Friday, August 02, 2024

Kumar v. Garland (9th Cir. - Aug. 2, 2024)

Imagine that you're riding your motorcycle one sunny day and four men throw you off the thing, push you on your side, and then start kicking and beating you with wooden batons. You get beat like that for a full two to three minutes. (Go ahead, if you wish, and start beating yourself with a club right now to see what that's like. Count to 15. Keep going. Count to 60. Keep going. Now imagine that the person doing that to you seriously wants to hurt you. I bet it's no fun, right?)

You scream and cry during the beating, and eventually, a crowd forms and the men leave. You've got bruises all over, but no broken bones. You go to the hospital, where you stay for two days. Eventually the bruises and pain go away, and you're not permanently crippled or anything like that.

Judge Bumatay would like you to know that you've suffered "no significant harm" from the beating.

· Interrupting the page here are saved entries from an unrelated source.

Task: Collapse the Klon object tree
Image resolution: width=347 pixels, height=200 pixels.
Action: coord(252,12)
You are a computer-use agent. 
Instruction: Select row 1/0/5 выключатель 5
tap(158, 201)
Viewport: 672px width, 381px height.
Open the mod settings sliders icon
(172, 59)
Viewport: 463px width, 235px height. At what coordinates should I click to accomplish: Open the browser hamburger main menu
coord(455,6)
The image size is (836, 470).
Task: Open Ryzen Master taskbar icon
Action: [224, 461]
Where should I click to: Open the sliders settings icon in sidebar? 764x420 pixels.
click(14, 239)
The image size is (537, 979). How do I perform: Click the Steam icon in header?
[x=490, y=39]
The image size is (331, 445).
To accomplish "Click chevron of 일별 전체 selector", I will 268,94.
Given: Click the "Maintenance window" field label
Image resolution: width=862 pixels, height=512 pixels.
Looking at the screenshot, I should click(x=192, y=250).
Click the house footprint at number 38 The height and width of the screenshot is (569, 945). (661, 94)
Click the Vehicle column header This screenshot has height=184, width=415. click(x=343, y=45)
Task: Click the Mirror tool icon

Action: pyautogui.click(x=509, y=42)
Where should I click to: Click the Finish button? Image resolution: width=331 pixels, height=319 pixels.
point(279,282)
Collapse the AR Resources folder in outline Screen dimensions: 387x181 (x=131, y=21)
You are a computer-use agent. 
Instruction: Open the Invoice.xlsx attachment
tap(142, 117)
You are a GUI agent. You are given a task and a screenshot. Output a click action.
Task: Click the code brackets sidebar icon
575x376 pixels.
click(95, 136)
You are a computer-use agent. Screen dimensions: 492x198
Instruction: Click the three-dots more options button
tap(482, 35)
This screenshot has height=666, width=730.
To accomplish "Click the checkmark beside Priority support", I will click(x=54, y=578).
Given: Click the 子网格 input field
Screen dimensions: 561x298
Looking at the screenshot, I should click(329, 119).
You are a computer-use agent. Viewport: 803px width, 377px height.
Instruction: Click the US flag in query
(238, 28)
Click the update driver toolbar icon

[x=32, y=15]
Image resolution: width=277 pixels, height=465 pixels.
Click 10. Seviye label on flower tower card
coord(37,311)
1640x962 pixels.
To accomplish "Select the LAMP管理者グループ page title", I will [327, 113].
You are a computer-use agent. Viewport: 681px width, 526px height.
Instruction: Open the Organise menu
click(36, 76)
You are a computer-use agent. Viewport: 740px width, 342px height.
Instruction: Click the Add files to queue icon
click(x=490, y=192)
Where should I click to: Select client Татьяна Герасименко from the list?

Oh, and imagine that you're putting up political posters -- let's say for Trump, or Harris (or Kennedy, even; take your pick) -- in an area that's quite adverse to your particular political philosophy and four men with weapons come up to you, tear down your posters, approach you to attack you (and back off only when a crowd forms), and one of them threatens to kill you if you ever dare put up your political posters again. One month later, four men -- including some of the same men who had previously threatened you -- conduct the several-minute beating referred to above, and at the end of it, one of your assailants tells you that next time he sees you putting up posters like that, he'll shoot you.

Judge Bamatay would like you to know that those death threats are only "vague threats" that don't really count; after all, you never actually saw anyone with a gun.

Suffice it to say that I strongly doubt that anyone who was actually a victim of any of these events would agree with those particular assessments.